• Your instructions: According to the KSL AutomoDeals project description below, which classifieds site does almost every used-car buyer in Utah visit?

• Given passage:

Title: KSL AutomoDeals
<br>
Names: Chantel Charlebois, Taylor Hansen, Michael Paskett
<br>
E-mails: chantel.charlebois@utah.edu, taylor.c.hansen@utah.edu, michael.paskett@utah.edu
<br>
UIDS: u1043299, u0642850, u1144000

### Background and Motivation

Almost every person in Utah (and some neighboring states) buying a used car will visit KSL Cars classifieds to look for their new wheels. There are a few resources for understanding the rough value of a used car, such as Kelly Blue Book (https://www.kbb.com) and CarGurus (https://www.cargurus.com/), but such services may not fully incorporate the complex auto market of a local area. By storing and analyzing the prices, details, and options for a certain model or class of vehicle, a prospective buyer can evaluate how good the listed price for a vehicle actually is. With such a model, the user can estimate how much a specific car is really worth, and determine if the vehicle is worthy of a test drive.

• Data:

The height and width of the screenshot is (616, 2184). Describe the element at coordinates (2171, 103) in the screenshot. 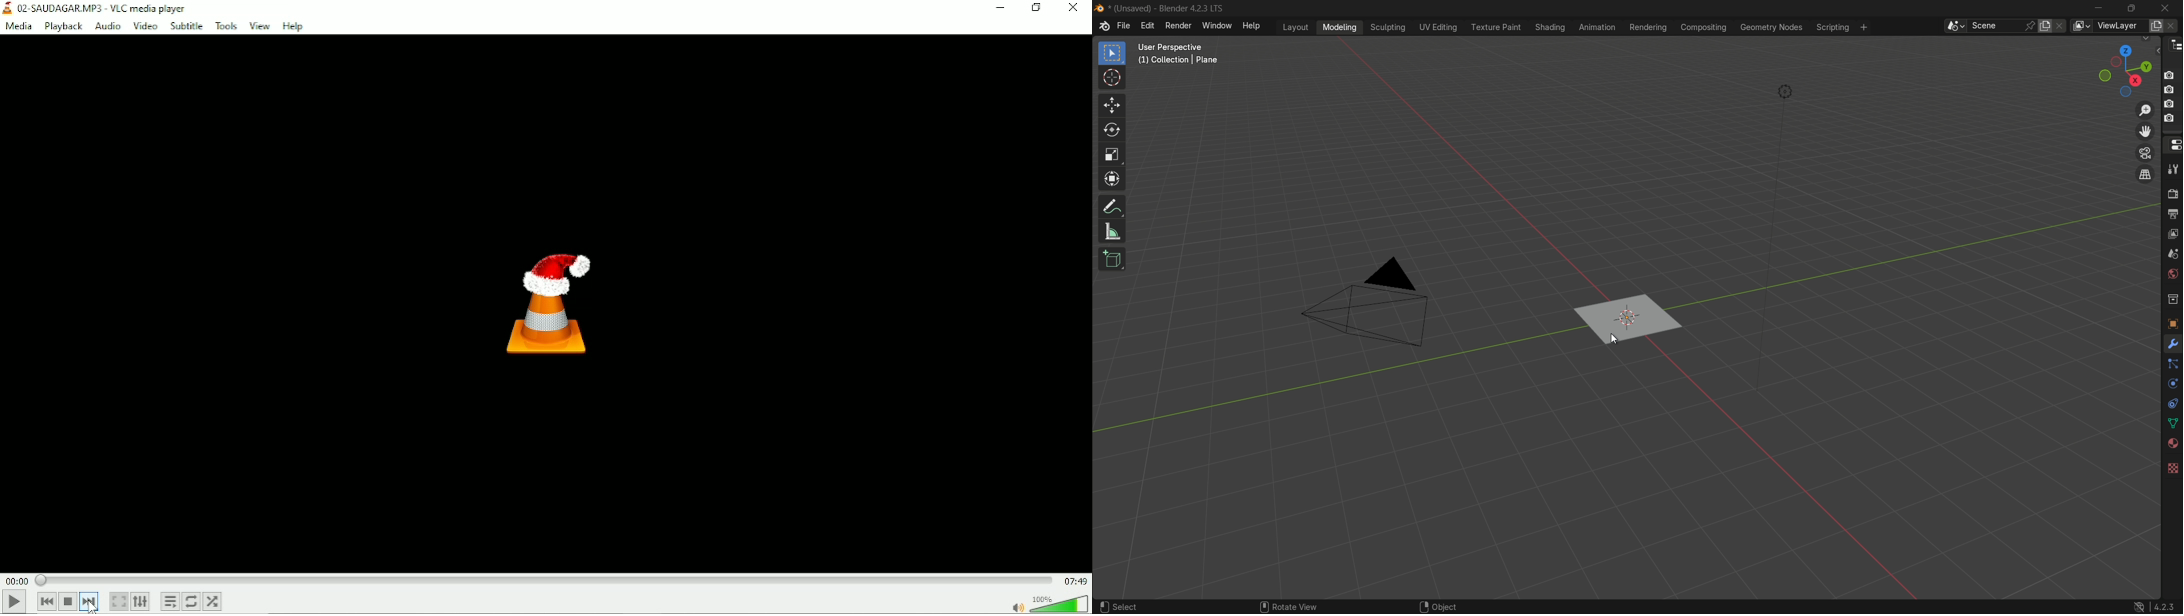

• Reply to the exercise: KSL Cars classifieds.